Enviada em 15/04/2020

Segundo a antropóloga Ruth Benedict, a cultura é a lente pela qual a sociedade enxerga. Fora do campo literário, é possível inferir que os valores adquiridos no convívio social, são bases para a discriminação e o preconceito que a população de homossexuais enfrentam na doação de sangue. Nesse contexto, é fulcral compreender como o individualismo e o prejulgamento histórico da sociedade permite a manutenção da problemática.

Em primeiro plano, é importante destacar como a falta de empatia prejudica aqueles que necessitam da doação de sangue. De acordo com o sociólogo polonês Zygmunt Bauman, em sua sua teoria de “Modernidade líquida”, a sociedade hodierna é marcada pela fragilidade das relações sociais, tendo em vista o individualismo e a falta de empatia. Sob tal ótica, é notório que consoante ao pensamento do estudioso, a existência do preconceito aos homossexuais, faz com que muitos postos de saúde não permita a doação dos mesmos. Em decorrência dessa fragilidade, conforme a Agência Brasil, somente 40%  dos homoafetivos, são autorizados a doar sangue.

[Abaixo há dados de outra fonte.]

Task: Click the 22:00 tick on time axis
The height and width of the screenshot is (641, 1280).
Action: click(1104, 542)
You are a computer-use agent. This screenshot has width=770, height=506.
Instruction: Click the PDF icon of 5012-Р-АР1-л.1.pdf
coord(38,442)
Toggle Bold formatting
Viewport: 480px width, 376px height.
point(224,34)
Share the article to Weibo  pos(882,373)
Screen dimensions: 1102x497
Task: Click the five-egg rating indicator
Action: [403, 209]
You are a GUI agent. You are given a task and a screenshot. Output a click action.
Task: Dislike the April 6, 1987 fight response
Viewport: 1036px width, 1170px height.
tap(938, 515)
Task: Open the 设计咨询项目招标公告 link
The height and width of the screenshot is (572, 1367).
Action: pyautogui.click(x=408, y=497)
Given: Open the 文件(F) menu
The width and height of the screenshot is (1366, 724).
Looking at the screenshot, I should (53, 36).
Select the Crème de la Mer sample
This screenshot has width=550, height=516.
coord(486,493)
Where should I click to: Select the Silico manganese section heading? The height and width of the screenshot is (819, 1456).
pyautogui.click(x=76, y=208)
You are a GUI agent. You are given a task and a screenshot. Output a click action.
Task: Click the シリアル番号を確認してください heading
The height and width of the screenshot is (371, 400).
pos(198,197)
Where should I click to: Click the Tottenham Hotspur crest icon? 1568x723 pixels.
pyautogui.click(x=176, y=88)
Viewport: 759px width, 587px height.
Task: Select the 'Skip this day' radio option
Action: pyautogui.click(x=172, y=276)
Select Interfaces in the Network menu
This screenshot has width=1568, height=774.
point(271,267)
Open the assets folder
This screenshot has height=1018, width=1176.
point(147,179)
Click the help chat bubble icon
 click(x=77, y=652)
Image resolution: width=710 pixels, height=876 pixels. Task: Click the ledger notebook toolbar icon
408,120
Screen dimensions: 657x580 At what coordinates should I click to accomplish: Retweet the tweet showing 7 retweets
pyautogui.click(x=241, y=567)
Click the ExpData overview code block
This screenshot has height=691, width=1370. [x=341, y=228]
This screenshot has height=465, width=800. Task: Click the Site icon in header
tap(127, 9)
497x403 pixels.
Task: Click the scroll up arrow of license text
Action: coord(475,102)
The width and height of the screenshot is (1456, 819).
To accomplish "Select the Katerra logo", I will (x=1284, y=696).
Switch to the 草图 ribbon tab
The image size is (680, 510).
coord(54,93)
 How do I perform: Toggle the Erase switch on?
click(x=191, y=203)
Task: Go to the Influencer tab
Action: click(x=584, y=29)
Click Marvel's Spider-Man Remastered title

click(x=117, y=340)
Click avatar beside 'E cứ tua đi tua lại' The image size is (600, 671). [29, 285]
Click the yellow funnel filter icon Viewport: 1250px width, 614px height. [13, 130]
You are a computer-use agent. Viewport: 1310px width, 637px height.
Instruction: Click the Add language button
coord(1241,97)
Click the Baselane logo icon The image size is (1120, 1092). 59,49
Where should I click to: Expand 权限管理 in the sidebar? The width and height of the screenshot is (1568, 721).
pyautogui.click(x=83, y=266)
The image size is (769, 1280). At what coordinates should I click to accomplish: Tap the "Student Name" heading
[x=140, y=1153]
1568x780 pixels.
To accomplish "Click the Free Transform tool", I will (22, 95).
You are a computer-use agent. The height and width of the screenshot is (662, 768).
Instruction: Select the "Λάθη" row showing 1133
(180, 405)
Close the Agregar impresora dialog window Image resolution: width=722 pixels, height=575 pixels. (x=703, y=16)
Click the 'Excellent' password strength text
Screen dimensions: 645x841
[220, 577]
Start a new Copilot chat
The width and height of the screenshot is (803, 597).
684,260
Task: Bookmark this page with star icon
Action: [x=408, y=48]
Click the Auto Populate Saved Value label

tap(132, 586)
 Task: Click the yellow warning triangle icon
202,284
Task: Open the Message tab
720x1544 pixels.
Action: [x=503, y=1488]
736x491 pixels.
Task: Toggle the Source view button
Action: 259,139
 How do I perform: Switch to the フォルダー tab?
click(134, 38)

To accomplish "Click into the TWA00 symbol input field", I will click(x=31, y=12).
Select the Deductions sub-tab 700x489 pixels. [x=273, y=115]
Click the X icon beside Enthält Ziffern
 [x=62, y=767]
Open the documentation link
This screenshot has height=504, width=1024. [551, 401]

Outrossim, questões históricas estão intimamente ligadas ao preconceito homossexual na doação sanguínea. Isso se dá pela herança história da epidemia do HIV, na década de 80 no Estados Unidos, em que os homossexuais eram vistos como causa do surto. Nesse ínterim, a ideologia preconceituosa sustentada na sociedade vigente, faz com que mais pessoas sejam privadas de doar. A exemplo disso, em conformidade com a revista Superinteressante, mais de 18 milhões de litros de sangue são desperdiçados por tal restrição. Por consequência, um maior quantitativo de vidas são perdidas pela falta de sangue.

Dessarte, é mister que o Estado tome providências para mudar o quadro atual. Para a conscientização  da população brasileira a respeito do problema, urge que o Ministério da Educação e Cultura -MEC crie, por meio de verbas governamentais, campanhas publicitárias nas redes sociais que detalham a importância da doação de sangue para a melhoria da saúde, independente da orientação sexual do doador. Ademais, o MEC, por meio de uma reforma educacional nas escolas -visto que são o maior veículo da formação de opinião e conhecimento, implemente disciplinas no currículo básico e médio que estimulem o senso crítico dos estudantes, para que, assim, formem cidadãos cientes do preconceito histórico cometido aos homossexuais. Desse modo, a lente pela qual a sociedade enxerga segundo Benedict, será mudada, e o impasse diminuirá gradativamente.